Using the Discovery Parser

If you do not have information about the file format to be read, or need help filling in foreign stream or agent properties for a file format, you can use the Discovery parser to determine information about a file’s format. When you point it at a file location, this parser reads a sample of the file and returns information on file format options. Currently, the Discovery parser can identify CSV, XML, JSON, and Avro files.

Avro files may sometimes return a result of ‘BINARY’ or ‘UNKNOWN’ if the Discovery parser cannot find an Avro schema. In these cases, you can specify an Avro schema for the Discovery parser. See Using the Discovery Parser with Apache Avro below.

The Discovery parser inspects sample data from an indicated data source to recommend values for a parser. The plugin also recommends all necessary relevant options for the “discovered” parser. Some recommended options can be column specific for columns that you define in the foreign stream definition.
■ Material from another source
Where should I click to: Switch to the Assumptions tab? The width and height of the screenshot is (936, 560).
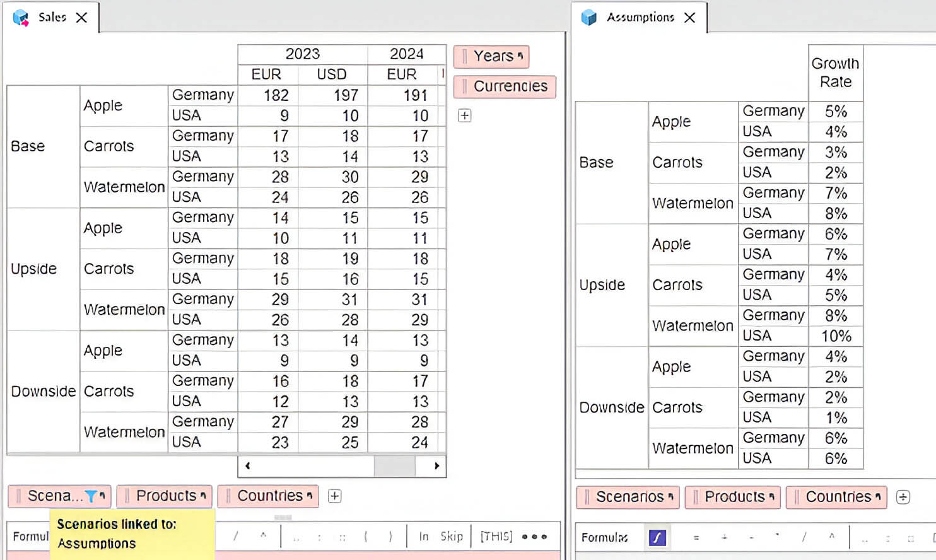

The Discovery parser returns stream and column options as a table in s-Server, which you query to get information on options for the file type. You can then use these options to write a foreign stream or agent properties file to parse data from the source. See Parser Types for Reading for an overview of how to parse data from these sources.

Using the Discovery Parser on a source file

To use the Discovery parser, you first set up a foreign table with the options below in s-Server, with options that set the parser type as “Discovery”, indicate the file’s location, and specify a regex pattern for the file name. The following code first creates a server for the table, then creates and sets a schema, then creates the foreign table with required options.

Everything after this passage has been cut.